Angiosperms have developed flowers and fruit as ways to attract pollinators and protect their seeds, respectively.
Flowers have a wide array of colors, shapes, and smells, all of which are for the purpose of attracting pollinators.
Once the egg is fertilized, it grows into a seed that is protected by a fleshy fruit.
As angiosperms evolved in the Cretaceous period, many modern groups of insects also appeared, including pollinating insects that drove the evolution of angiosperms; in many instances, flowers and their pollinators have coevolved.
Angiosperms did not evolve from gymnosperms, but instead evolved in parallel with the gymnosperms; however, it is unclear as to what type of plant actually gave rise to angiosperms.
the first flowering plants to diverge from the ancestral angiosperm, including a single species of shrub from New Caledonia, water lilies and some other aquatic plants, and woody aromatic plants
Evolution of Angiosperms
Undisputed fossil records place the massive appearance and diversification of angiosperms in the middle to late Mesozoic era. Angiosperms ("seed in a vessel") produce a flower containing male and/or female reproductive structures. Fossil evidence indicates that flowering plants first appeared in the Lower Cretaceous, about 125 million years ago, and were rapidly diversifying by the Middle Cretaceous, about 100 million years ago . Earlier traces of angiosperms are scarce. Fossilized pollen recovered from Jurassic geological material has been attributed to angiosperms. A few early Cretaceous rocks show clear imprints of leaves resembling angiosperm leaves. By the mid-Cretaceous, a staggering number of diverse, flowering plants crowd the fossil record. The same geological period is also marked by the appearance of many modern groups of insects, including pollinating insects that played a key role in ecology and the evolution of flowering plants.
Although several hypotheses have been offered to explain this sudden profusion and variety of flowering plants, none have garnered the consensus of paleobotanists (scientists who study ancient plants). New data in comparative genomics and paleobotany have, however, shed some light on the evolution of angiosperms. Rather than being derived from gymnosperms, angiosperms form a sister clade (a species and its descendents) that developed in parallel with the gymnosperms. The two innovative structures of flowers and fruit represent an improved reproductive strategy that served to protect the embryo, while increasing genetic variability and range. Paleobotanists debate whether angiosperms evolved from small woody bushes, or were basal angiosperms related to tropical grasses. Both views draw support from cladistic studies. The so-called woody magnoliid hypothesis (which proposes that the early ancestors of angiosperms were shrubs) also offers molecular biological evidence.

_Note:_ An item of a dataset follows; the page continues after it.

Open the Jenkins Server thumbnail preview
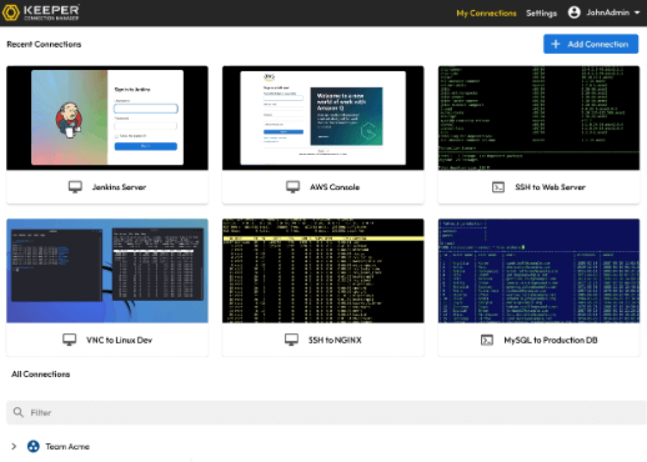 (107, 117)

The most primitive living angiosperm is considered to be Amborellatrichopoda, a small plant native to the rainforest of New Caledonia, an island in the South Pacific. Analysis of the genome of A. trichopoda has shown that it is related to all existing flowering plants and belongs to the oldest confirmed branch of the angiosperm family tree. A few other angiosperm groups, known as basal angiosperms, are viewed as primitive because they branched off early from the phylogenetic tree. Most modern angiosperms are classified as either monocots or eudicots based on the structure of their leaves and embryos. Basal angiosperms, such as water lilies, are considered more primitive because they share morphological traits with both monocots and eudicots.
Angiosperms produce their gametes in separate organs, which are usually housed in a flower. Both fertilization and embryo development take place inside an anatomical structure that provides a stable system of sexual reproduction largely sheltered from environmental fluctuations. Flowering plants are the most diverse phylum on Earth after insects; flowers come in a bewildering array of sizes, shapes, colors, smells, and arrangements. Most flowers have a mutualistic pollinator, with the distinctive features of flowers reflecting the nature of the pollination agent . The relationship between pollinator and flower characteristics is one of the great examples of coevolution.
Following fertilization of the egg, the ovule grows into a seed. The surrounding tissues of the ovary thicken, developing into a fruit that will protect the seed and often ensure its dispersal over a wide geographic range. Not all fruits develop from an ovary; such structures are "false fruits." Like flowers, fruit can vary tremendously in appearance, size, smell, and taste. Tomatoes, walnut shells and avocados are all examples of fruit. As with pollen and seeds, fruits also act as agents of dispersal. Some may be carried away by the wind. Many attract animals that will eat the fruit and pass the seeds through their digestive systems, then deposit the seeds in another location. Cockleburs are covered with stiff, hooked spines that can hook into fur (or clothing) and hitch a ride on an animal for long distances. The cockleburs that clung to the velvet trousers of an enterprising Swiss hiker, George de Mestral, inspired his invention of the loop and hook fastener he named Velcro.